ZRuntime can hang under load due to blocking `flume::send` in queryable callback

eclipse-zenoh / zenoh

zenoh unifies data in motion, data in-use, data at rest and computations. It carefully blends traditional pub/sub with geo-distributed storages, queries and computations, while retaining a level of time and space efficiency that is well beyond any of the mainstream stacks.

https://zenoh.io

Other

1.43k stars 151 forks source link

ZRuntime can hang under load due to blocking `flume::send` in queryable callback #1052

Open chachi opened 4 months ago

chachi commented 4 months ago

Describe the bug

Under heavy load if a queryable using the DefaultHandler gets too far behind, eventually the flume bounded queue will fill up and when it does the next sender.send(t) (from handlers.rs) will block and cause the runtime to get blocked. If more messages come in, they can simultaneously block all runtime threads until the program is simply hung up.

To reproduce

It should work with any queryable that can take some time to process but setting up a router with an S3-backed storage with 5000+ objects and then having it replicate to another router's storage is a good way to trigger this.

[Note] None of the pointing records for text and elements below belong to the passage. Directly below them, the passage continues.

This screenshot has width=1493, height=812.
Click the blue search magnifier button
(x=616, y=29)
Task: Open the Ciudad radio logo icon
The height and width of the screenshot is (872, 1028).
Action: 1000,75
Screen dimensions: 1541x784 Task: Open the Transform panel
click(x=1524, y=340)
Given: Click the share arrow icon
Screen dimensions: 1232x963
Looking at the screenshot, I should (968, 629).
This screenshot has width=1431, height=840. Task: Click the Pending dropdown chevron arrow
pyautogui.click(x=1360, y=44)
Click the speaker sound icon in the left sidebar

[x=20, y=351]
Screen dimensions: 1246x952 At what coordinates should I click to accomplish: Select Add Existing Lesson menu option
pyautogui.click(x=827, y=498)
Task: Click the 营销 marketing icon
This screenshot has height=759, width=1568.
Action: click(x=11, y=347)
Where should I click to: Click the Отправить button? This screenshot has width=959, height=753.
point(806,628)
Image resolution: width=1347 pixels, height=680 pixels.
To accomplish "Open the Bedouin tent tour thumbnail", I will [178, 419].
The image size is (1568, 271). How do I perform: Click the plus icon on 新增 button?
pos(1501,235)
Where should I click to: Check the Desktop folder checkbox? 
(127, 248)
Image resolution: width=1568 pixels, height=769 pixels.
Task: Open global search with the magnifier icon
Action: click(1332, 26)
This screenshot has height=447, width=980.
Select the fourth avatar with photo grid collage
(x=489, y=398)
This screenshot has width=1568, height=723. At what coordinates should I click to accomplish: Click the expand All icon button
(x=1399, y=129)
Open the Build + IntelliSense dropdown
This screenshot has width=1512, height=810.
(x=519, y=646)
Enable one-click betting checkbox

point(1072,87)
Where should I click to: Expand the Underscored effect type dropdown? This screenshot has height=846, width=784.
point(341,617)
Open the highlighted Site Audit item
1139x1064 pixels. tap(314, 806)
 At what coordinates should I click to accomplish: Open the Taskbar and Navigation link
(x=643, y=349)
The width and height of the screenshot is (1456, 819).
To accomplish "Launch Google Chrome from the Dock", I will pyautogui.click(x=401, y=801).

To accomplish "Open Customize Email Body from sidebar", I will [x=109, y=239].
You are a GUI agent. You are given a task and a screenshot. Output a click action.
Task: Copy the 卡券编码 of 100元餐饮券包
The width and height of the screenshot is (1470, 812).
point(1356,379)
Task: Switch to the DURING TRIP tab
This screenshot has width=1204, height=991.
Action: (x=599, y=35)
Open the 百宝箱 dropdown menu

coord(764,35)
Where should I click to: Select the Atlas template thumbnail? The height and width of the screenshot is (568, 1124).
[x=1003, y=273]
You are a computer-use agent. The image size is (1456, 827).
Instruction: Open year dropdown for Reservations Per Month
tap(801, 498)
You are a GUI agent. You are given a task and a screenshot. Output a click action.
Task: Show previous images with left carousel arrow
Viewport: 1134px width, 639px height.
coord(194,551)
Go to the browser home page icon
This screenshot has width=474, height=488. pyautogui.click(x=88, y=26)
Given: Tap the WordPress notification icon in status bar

It's not deterministic but I was able to reproduce it quite regularly.

System info

S3-connected storage was on an EC2 instance running Ubuntu 22.04
Zenoh 0.11.0-rc.3

Mallets commented 4 months ago

We are going to investigate this. Did you experience the same behaviour in case of a subscriber in addition to a queryable?

chachi commented 4 months ago

Thanks! I didn’t test a subsription but looking at the root cause and the fix I applied to address it, I’d expect the same potential issue.

On Tue, May 28, 2024 at 8:52 AM Luca Cominardi @.***> wrote:

We are going to investigate this. Did you experience the same behaviour in case of a subscriber in addition to a queryable?

— Reply to this email directly, view it on GitHub https://github.com/eclipse-zenoh/zenoh/issues/1052#issuecomment-2135431187, or unsubscribe https://github.com/notifications/unsubscribe-auth/AAAE67XWP46OQMYAVR4LJBDZESKZNAVCNFSM6AAAAABIJ5VLU2VHI2DSMVQWIX3LMV43OSLTON2WKQ3PNVWWK3TUHMZDCMZVGQZTCMJYG4 . You are receiving this because you authored the thread.Message ID: @.***>

Mallets commented 4 months ago

Hello @chachi , we are trying to replicate it and we have managed to get something similar. However, we are not quite sure that is actually related to the flume::send in our experiments. Do you have any additional evidence/trace that point to that flume::send?

In addition to that, we have observed different behaviours in case of client and peer modes. Could you provide additional information on your configuration?

chachi commented 4 months ago

@Mallets My evidence was that our router would completely deadlock and a gdb thread apply all backtrace would show at least one thread blocked on flume::send with others blocking on a mutex that the send path was holding IIRC.

I found a few of these "deadlock"/runtime starvation items so you may have also found another one.